55: California has that many electoral votes, more than one-fifth of 270. McCain, who likely will be relying on $84.1 million taxpayer dollars, cannot afford to compete in California.
15: Obama, probably relying on voluntary contributions, will have enough to spend speculative millions on, say, North Carolina (15). In 2004, Bush won it with 1,961,166 votes (56 percent) but in this year's primary, where turnout was below what it will be in November, Obama (875,683) and Clinton (652,824) received 1,528,507, slightly more than Kerry received in the 2004 general election.
56: That is the number of jurisdictions that will be deciding the allocation of the 270. There are 50 states and the District of Columbia. Maine and Nebraska, however, award two electoral votes to the candidate who wins the statewide popular vote, and one to whichever candidate carries each congressional district. Maine has two districts, Nebraska three. Since the two states decided to abandon winner-take-all allocation of their electoral votes (Maine in 1969, Nebraska in 1991), each state's congressional districts have not differed in their presidential preferences. But Nebraska's Second District is, essentially, Omaha. Obama might sense an opportunity.
4: That is the number of commas in the number of possible combinations of jurisdictions that can give a candidate 270 or more electoral votes. The votes disposed by the jurisdictions range from one (the Maine and Nebraska congressional districts) to three (7 states and D.C.) to California's 55, with 17 different numbers between three and 55.

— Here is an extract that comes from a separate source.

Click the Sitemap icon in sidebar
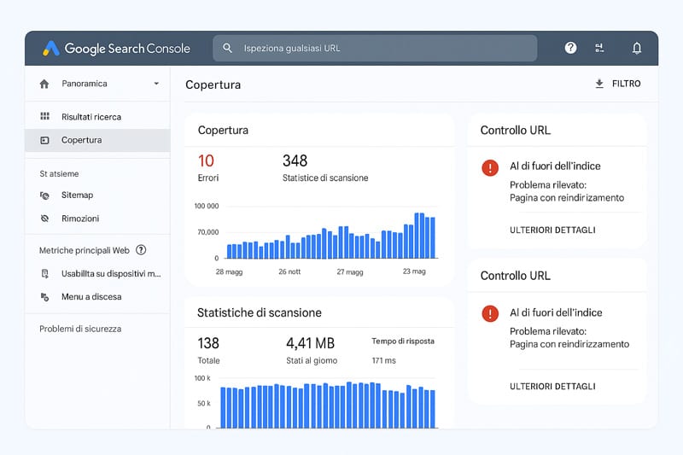 click(44, 195)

2016: Assuming, not rashly, that Barack Obama wins, 2016 is the next time Hillary Clinton, who will then be 68, can seek the Democratic nomination. By then, the median age of the electorate will be 47, so for many millions of voters, Bill Clinton's tenure will seem only slightly less distant than Grover Cleveland's, the last Democratic presidency that did not make sensible citizens wince.